#### GIVEN DATA ####
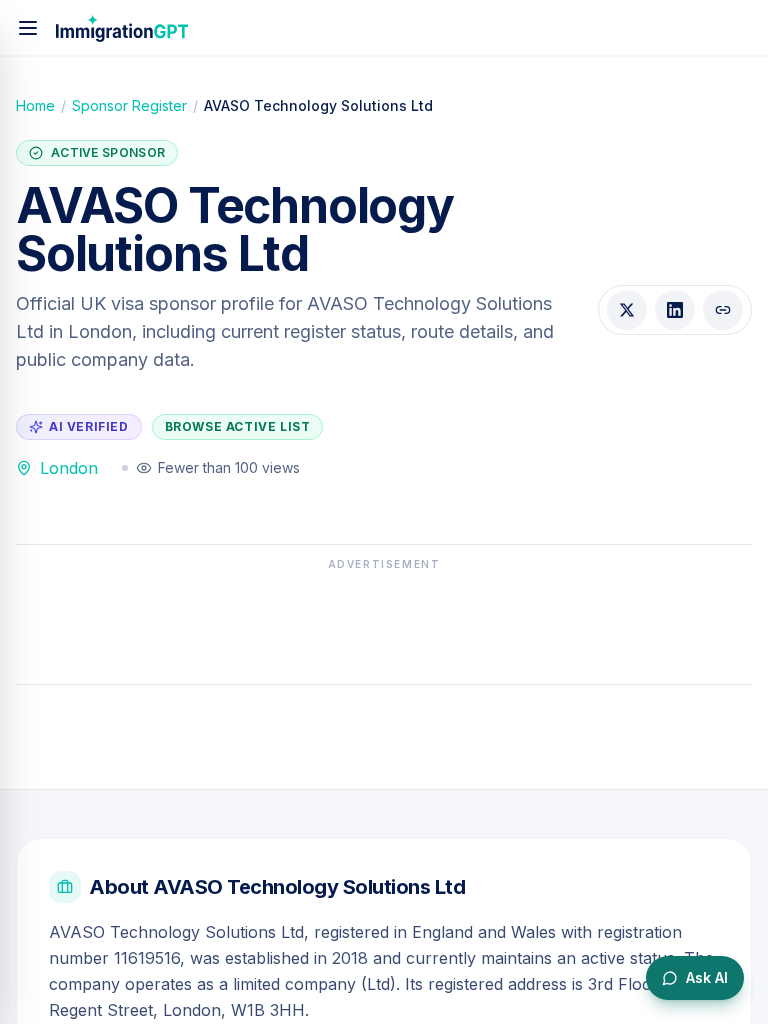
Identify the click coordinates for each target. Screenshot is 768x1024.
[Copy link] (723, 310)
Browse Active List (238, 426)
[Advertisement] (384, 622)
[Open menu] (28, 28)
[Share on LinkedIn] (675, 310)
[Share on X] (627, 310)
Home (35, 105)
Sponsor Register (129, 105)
####
#### GIVEN DATA ####
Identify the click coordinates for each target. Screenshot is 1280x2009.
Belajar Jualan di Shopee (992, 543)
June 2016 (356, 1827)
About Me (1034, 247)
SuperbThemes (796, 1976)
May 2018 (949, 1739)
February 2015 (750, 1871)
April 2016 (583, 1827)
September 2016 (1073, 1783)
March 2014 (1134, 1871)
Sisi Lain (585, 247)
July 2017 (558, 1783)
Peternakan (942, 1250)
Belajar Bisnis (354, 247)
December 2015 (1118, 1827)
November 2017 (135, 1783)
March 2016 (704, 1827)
####
### ACTION ITEM
Your task is to find each line in the entries that contains the string "Screenshot" and copy it.

### EXPECTED ANSWER
Identify the click coordinates for each target. Screenshot is 768x1024.
Identify the click coordinates for each target. Screenshot is 1280x2009.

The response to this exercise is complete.